EXTRACT TO READ:
····················

A Reuters photographer saw a woman and her daughter being freed from beneath a concrete slab in the wreckage of a six-storey building.

"I'm here, I'm here," the woman, named Fidan, cried out hoarsely. Talking to her regularly while working for more than two hours to find a way through, rescuers cut through the slab, first sighting the daughter's foot, before freeing them.

CRANES SHIFT RUBBLE

In Van, an ancient city of one million on a lake ringed by snow-capped mountains, cranes shifted rubble from a collapsed six-storey apartment block where 70 people were feared trapped.

One woman, standing beside a wrecked four-storey building, told a rescue worker she had spoken to her friend on her mobile phone six hours after the quake trapped her in the wreckage.

"She's my friend and she called me to say that she's alive and she's stuck in the rubble near the stairs of the building," said her friend, a fellow teacher. "She told me she was wearing red pyjamas," she
said, standing with distraught relatives begging the rescue workers to hurry.

Prime Minister Tayyip Erdogan flew to Van to assess the scale of the disaster. It is a quake-prone area that is a hotbed of activity for Kurdistan Workers Party (PKK) militants.

Erdogan said he feared for the fate of villages with houses made of mud brick, saying: "Almost all buildings in such villages are destroyed."

Deputy Prime Minister Bulent Arinc said the death toll had reached 279, with 1,300 injured, and more were unaccounted for.

The quake brought fresh torment to impoverished southeast Turkey, where PKK militants fighting a decades-long insurgency killed 24 Turkish troops south of Van last week.

The area it struck, near the border with Iran, is remote and mountainous, with long distances between villages and people who live off stock-raising, arable farming and trading.

····················

Source data:
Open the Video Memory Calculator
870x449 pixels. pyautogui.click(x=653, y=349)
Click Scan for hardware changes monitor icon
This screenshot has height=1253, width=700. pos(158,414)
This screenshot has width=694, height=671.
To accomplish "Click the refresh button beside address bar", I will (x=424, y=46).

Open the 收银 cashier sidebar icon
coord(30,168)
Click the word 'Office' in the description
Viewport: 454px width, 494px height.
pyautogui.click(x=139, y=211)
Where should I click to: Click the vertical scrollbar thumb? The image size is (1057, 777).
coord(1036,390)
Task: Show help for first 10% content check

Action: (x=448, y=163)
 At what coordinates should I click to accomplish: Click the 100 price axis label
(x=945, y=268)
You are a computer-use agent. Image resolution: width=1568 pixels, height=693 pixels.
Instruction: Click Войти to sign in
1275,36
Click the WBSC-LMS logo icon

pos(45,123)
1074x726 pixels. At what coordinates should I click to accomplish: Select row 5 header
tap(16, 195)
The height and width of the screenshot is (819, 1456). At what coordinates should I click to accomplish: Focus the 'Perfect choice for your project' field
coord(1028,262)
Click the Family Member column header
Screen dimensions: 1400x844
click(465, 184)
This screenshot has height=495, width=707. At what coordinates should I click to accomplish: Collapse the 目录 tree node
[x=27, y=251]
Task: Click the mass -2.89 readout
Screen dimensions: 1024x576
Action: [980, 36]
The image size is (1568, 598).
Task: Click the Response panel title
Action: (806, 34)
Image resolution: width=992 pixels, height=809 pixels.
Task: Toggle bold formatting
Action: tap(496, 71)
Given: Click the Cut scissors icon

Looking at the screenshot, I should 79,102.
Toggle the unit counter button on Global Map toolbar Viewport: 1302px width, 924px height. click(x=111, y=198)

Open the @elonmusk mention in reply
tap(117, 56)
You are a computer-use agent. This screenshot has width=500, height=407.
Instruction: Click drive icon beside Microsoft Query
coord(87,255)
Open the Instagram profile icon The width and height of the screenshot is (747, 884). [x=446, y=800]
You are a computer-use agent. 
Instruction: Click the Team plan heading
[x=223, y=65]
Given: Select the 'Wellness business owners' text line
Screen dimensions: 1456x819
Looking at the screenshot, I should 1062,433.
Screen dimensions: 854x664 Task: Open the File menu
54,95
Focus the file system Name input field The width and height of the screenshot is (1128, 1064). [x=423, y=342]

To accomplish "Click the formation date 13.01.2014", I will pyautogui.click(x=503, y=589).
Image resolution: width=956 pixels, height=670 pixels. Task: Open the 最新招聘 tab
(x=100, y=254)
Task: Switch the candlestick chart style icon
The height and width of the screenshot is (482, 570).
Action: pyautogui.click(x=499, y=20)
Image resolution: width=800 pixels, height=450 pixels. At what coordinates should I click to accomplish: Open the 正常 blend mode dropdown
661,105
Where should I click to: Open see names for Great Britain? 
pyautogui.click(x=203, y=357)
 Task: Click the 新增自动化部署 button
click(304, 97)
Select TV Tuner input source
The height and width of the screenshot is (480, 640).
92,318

····················

TASK LIST:
1. Restate more briefly the paragraph of the earthquake report that begins "Prime Minister Tayyip Erdogan flew to Van".
2. Set down, word for word, the part of the earthquake report between "Prime Minister Tayyip" and "Van last week.", inclusive.

EXPECTED RESULTS:
1. Prime Minister Tayyip Erdogan flew to Van to assess the disaster's scale. The area is prone to quakes and is a hotbed of Kurdistan Workers Party (PKK) militant activity.

2.
Prime Minister Tayyip Erdogan flew to Van to assess the scale of the disaster. It is a quake-prone area that is a hotbed of activity for Kurdistan Workers Party (PKK) militants.

Erdogan said he feared for the fate of villages with houses made of mud brick, saying: "Almost all buildings in such villages are destroyed."

Deputy Prime Minister Bulent Arinc said the death toll had reached 279, with 1,300 injured, and more were unaccounted for.

The quake brought fresh torment to impoverished southeast Turkey, where PKK militants fighting a decades-long insurgency killed 24 Turkish troops south of Van last week.